Understanding this “mundane knowledge” helps explain many things we take for granted at Stanford. For example, Wilbur and Stern are not two massive freshman dorms; they are subdivided into smaller communities. Although Residential Education does establish some basic rules, much dorm activity is governed within each dorm. Seemingly trivial knowledge of each dorm’s culture allows staff to plan events that appeal to residents. Even though communities such as Larkin and FroSoCo both house freshmen, they have very different social structures. Governance at the dorm level allows staff to use such basic knowledge both to solve unique problems and to plan events catered to the specific community.

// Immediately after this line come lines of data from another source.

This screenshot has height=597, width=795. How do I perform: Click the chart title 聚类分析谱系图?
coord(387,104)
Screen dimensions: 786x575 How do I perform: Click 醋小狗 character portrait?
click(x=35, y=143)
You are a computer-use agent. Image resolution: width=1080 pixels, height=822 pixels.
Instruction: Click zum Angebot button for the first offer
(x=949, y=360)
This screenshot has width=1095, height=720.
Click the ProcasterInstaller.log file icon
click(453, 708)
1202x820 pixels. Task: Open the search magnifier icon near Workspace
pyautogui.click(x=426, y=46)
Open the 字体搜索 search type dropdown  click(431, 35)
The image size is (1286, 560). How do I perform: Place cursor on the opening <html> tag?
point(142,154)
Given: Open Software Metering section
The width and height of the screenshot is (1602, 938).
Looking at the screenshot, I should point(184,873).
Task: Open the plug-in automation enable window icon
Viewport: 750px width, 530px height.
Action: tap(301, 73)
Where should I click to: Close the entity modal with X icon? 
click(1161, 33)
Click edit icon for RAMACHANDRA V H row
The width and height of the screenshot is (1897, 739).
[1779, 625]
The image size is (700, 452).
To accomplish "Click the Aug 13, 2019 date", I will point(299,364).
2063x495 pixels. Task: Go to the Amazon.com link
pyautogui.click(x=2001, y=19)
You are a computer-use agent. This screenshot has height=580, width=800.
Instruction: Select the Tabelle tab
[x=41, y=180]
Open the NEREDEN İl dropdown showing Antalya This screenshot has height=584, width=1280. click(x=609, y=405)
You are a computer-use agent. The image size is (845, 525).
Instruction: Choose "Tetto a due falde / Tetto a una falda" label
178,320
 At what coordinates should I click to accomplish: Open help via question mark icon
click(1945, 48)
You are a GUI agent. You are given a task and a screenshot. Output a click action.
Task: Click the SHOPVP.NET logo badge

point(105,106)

What if Residential Education mapped out exactly what activities the entire dorm community participated in? On the surface, this may seem like a good idea: the freshman experience is standardized across dorms. However, by shifting control from the local dorm level, Residential Education would be unable to devise programs that take advantage of the specialized information contained within each community. As control shifts to the central administration, specialization diminishes. Only Stanford’s current system of individual dorm governance permits staff to sufficiently adapt to local conditions within each community.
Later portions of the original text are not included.